It was announced recently that HP was purchasing Palm. As both a customer and shareholder of Palm, I’m happy with this. It was, quite probably, Palm’s least bad option.
I’ve had a Pre for almost a year now, and while I love it, and truly think WebOS is by far the best mobile OS on the market, I can see why Palm has had trouble with it. Their advertising strategy has been pretty awful, to put it mildly. They’ve taken some steps to change that recently, and I think their newer ads will work out much better, but it’s unclear if they could sustain themselves long enough for that to happen if they had remained independent.
They’ve also got to make some more appealing hardware.

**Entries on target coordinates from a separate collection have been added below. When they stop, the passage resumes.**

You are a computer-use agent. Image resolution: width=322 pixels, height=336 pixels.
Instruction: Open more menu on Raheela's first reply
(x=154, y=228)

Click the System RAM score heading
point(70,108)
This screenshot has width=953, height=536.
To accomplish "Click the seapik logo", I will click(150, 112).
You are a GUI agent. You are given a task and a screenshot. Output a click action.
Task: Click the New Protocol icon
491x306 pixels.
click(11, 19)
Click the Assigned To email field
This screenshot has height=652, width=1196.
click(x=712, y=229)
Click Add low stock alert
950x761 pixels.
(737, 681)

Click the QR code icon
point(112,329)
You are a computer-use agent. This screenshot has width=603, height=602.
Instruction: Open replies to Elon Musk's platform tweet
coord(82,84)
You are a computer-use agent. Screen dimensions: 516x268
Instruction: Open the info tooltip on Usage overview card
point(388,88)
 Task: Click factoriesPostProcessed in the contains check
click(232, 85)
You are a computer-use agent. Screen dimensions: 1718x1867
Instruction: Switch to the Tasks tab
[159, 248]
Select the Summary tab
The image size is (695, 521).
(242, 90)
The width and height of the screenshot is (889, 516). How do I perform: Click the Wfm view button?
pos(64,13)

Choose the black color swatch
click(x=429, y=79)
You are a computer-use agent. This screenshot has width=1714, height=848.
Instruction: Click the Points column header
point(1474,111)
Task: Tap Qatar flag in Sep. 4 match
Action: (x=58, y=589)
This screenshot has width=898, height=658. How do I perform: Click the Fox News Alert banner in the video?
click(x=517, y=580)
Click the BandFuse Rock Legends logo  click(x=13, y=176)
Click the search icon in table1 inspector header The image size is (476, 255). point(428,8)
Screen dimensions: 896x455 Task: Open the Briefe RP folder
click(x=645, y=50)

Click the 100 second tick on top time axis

The Pre looks cheap and plasticy, and to some small extent feels that way too. HP might not be Apple, but they’re much better at building attractive hardware (when they try, which they often don’t) than most.
Palm made a seemingly enormous mistake in launching with Sprint. Their hardware had a pretty long technological lead on everyone else when it launched, but was about average by the time it got to the bigger carriers. Whatever Sprint gave them (in excess of what Verizon would have) it wasn’t worth it.
HP is getting a lot in this deal. They’re getting the most user- and developer-friendly mobile OS on the market. They’re getting the carrier relationships (biz-dev is the name of the game in the mobile space) and clearly some engineering talent.
On the other hand, I’m afraid they may be developing the “man with a hammer syndrome” if all of the stories about killing off the Windows 7 Slate are true. While I love my Pre, I have no desire for a bigger, faster one. There’s just too much it can’t do, even at 3x the size.
I’d probably preorder a Windows 7 one. There’s just so much I can do on Windows 7, even on a device designed solely for casual use, that I cannot on an iPad or a comparable WebOS device. I can watch Hulu or play games. I can use Roboform to log into my zillions of web services without having to type passwords (and typing is the Achilles heel of virtual keypad devices, so anything that reduces it is going to be a big usability boon). I can use full-fledged Outlook or Trillian. I can use Dropbox and Windows Live Writer and VLC and uTorrent and play Chess on Yahoo. I can play Starcraft 2… ok maybe not. But you get the point.
The number of things I can do on a full Windows machine dwarfs even the iTunes App Store, which itself makes the WebOS one look flabby and weak. I don’t want an app store, I want good old fashioned programs. Apps suck, they just suck a little less than websites.
I don’t want or need a bigger, less convenient version of my phone, I want a smaller, more convenient version of my laptop.